_Your instructions_:
The entries below should be given again exactly, minus their pictures.

_Recorded information_:
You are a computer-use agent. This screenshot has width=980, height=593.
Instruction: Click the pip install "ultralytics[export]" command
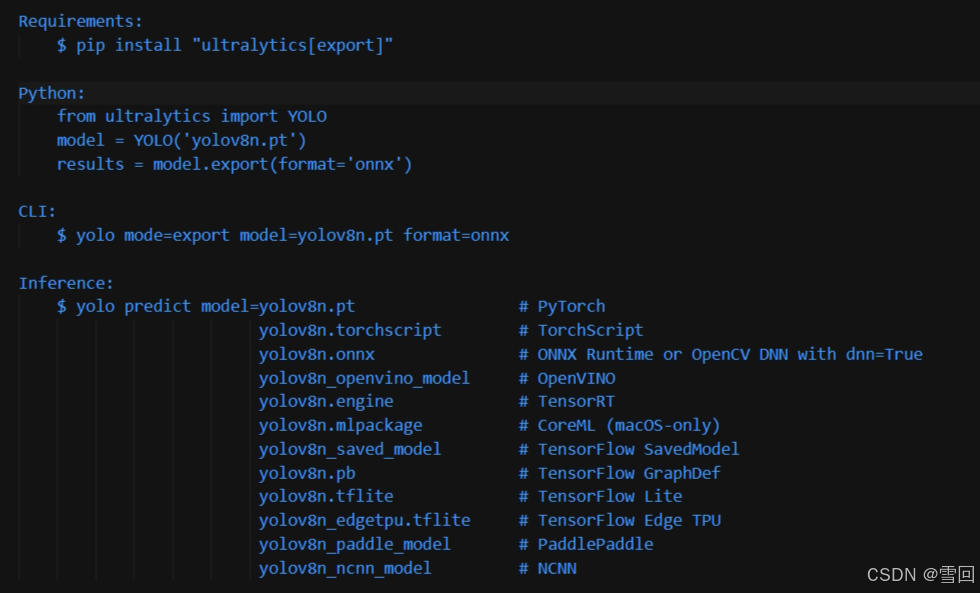click(225, 46)
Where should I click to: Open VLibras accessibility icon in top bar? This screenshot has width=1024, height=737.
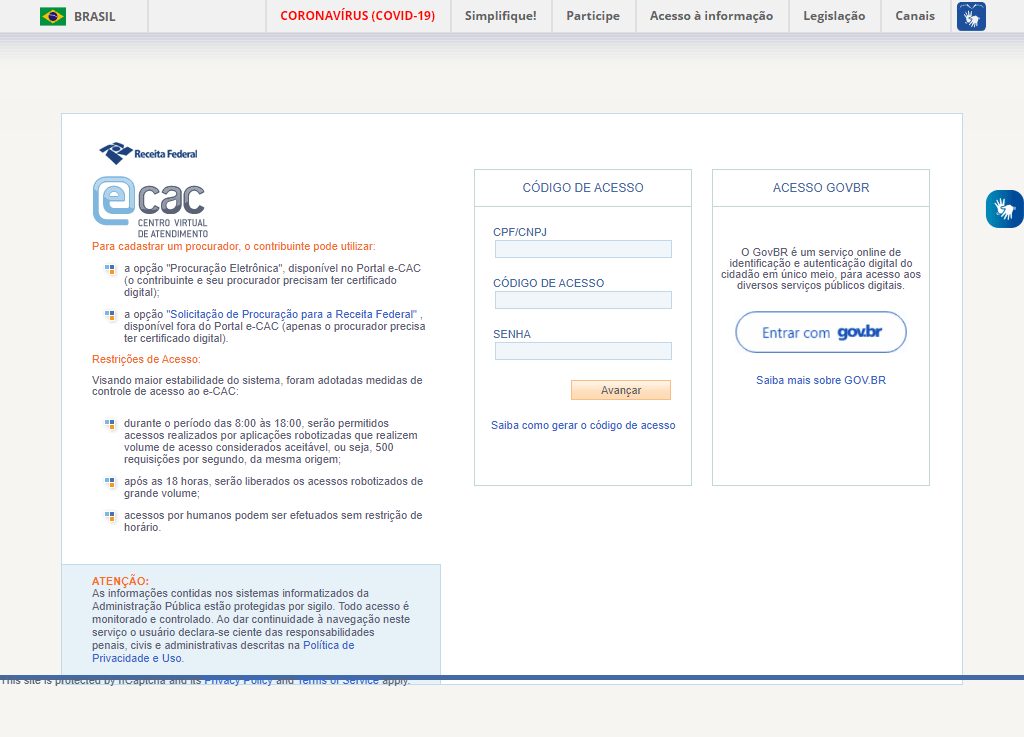(x=970, y=16)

_Task result_:
You are a computer-use agent. This screenshot has width=980, height=593.
Instruction: Click the pip install "ultralytics[export]" command
click(225, 46)
Where should I click to: Open VLibras accessibility icon in top bar? This screenshot has width=1024, height=737.
(x=970, y=16)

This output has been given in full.